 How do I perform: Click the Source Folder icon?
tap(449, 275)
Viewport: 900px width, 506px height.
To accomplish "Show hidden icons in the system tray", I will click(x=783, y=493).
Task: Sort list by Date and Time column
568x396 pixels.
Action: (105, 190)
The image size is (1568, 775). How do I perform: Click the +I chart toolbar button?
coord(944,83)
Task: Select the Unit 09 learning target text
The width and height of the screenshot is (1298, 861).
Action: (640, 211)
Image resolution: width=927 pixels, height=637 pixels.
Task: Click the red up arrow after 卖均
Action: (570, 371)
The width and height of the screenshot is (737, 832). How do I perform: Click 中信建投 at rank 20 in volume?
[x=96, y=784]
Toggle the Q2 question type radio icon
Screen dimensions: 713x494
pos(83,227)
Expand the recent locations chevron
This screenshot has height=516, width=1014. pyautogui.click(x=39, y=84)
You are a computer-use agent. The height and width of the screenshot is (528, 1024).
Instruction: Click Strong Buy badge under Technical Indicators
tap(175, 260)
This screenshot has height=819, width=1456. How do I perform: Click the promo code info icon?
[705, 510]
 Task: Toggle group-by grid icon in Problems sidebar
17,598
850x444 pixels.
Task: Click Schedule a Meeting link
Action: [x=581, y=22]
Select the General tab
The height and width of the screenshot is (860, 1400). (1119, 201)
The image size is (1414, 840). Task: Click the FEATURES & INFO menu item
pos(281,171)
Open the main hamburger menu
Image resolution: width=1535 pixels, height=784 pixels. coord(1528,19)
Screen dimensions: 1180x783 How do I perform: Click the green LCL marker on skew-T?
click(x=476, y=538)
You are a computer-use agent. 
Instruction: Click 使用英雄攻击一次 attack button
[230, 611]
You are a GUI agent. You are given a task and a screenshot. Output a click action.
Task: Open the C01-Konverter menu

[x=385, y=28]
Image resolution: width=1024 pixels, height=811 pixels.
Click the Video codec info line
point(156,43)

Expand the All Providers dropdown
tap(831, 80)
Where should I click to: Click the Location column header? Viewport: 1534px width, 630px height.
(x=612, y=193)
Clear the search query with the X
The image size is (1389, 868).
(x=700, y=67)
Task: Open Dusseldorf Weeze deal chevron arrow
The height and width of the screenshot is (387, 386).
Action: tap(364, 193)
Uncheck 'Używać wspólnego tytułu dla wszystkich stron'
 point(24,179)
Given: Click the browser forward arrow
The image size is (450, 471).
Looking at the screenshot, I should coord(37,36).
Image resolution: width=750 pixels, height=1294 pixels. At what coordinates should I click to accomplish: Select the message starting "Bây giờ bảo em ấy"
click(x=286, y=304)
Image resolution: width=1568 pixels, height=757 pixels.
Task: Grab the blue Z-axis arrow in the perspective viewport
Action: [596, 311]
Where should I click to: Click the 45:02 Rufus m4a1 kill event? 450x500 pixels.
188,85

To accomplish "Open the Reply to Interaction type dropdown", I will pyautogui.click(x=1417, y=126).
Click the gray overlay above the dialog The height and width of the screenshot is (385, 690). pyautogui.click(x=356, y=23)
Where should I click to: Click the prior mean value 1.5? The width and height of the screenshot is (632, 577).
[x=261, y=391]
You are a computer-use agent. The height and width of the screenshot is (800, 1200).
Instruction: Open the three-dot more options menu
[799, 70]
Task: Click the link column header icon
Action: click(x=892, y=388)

*Task objective*: Each line above is to be copied exactly as written.

*Exercise answer*:
 How do I perform: Click the Source Folder icon?
tap(449, 275)
Viewport: 900px width, 506px height.
To accomplish "Show hidden icons in the system tray", I will click(x=783, y=493).
Task: Sort list by Date and Time column
568x396 pixels.
Action: (105, 190)
The image size is (1568, 775). How do I perform: Click the +I chart toolbar button?
coord(944,83)
Task: Select the Unit 09 learning target text
The width and height of the screenshot is (1298, 861).
Action: (640, 211)
Image resolution: width=927 pixels, height=637 pixels.
Task: Click the red up arrow after 卖均
Action: (570, 371)
The width and height of the screenshot is (737, 832). How do I perform: Click 中信建投 at rank 20 in volume?
[x=96, y=784]
Toggle the Q2 question type radio icon
Screen dimensions: 713x494
pos(83,227)
Expand the recent locations chevron
This screenshot has height=516, width=1014. pyautogui.click(x=39, y=84)
You are a computer-use agent. The height and width of the screenshot is (528, 1024).
Instruction: Click Strong Buy badge under Technical Indicators
tap(175, 260)
This screenshot has height=819, width=1456. How do I perform: Click the promo code info icon?
[705, 510]
 Task: Toggle group-by grid icon in Problems sidebar
17,598
850x444 pixels.
Task: Click Schedule a Meeting link
Action: [x=581, y=22]
Select the General tab
The height and width of the screenshot is (860, 1400). (1119, 201)
The image size is (1414, 840). Task: Click the FEATURES & INFO menu item
pos(281,171)
Open the main hamburger menu
Image resolution: width=1535 pixels, height=784 pixels. coord(1528,19)
Screen dimensions: 1180x783 How do I perform: Click the green LCL marker on skew-T?
click(x=476, y=538)
You are a computer-use agent. 
Instruction: Click 使用英雄攻击一次 attack button
[230, 611]
You are a GUI agent. You are given a task and a screenshot. Output a click action.
Task: Open the C01-Konverter menu

[x=385, y=28]
Image resolution: width=1024 pixels, height=811 pixels.
Click the Video codec info line
point(156,43)

Expand the All Providers dropdown
tap(831, 80)
Where should I click to: Click the Location column header? Viewport: 1534px width, 630px height.
(x=612, y=193)
Clear the search query with the X
The image size is (1389, 868).
(x=700, y=67)
Task: Open Dusseldorf Weeze deal chevron arrow
The height and width of the screenshot is (387, 386).
Action: tap(364, 193)
Uncheck 'Używać wspólnego tytułu dla wszystkich stron'
 point(24,179)
Given: Click the browser forward arrow
The image size is (450, 471).
Looking at the screenshot, I should coord(37,36).
Image resolution: width=750 pixels, height=1294 pixels. At what coordinates should I click to accomplish: Select the message starting "Bây giờ bảo em ấy"
click(x=286, y=304)
Image resolution: width=1568 pixels, height=757 pixels.
Task: Grab the blue Z-axis arrow in the perspective viewport
Action: [596, 311]
Where should I click to: Click the 45:02 Rufus m4a1 kill event? 450x500 pixels.
188,85

To accomplish "Open the Reply to Interaction type dropdown", I will pyautogui.click(x=1417, y=126).
Click the gray overlay above the dialog The height and width of the screenshot is (385, 690). pyautogui.click(x=356, y=23)
Where should I click to: Click the prior mean value 1.5? The width and height of the screenshot is (632, 577).
[x=261, y=391]
You are a computer-use agent. The height and width of the screenshot is (800, 1200).
Instruction: Open the three-dot more options menu
[799, 70]
Task: Click the link column header icon
Action: click(x=892, y=388)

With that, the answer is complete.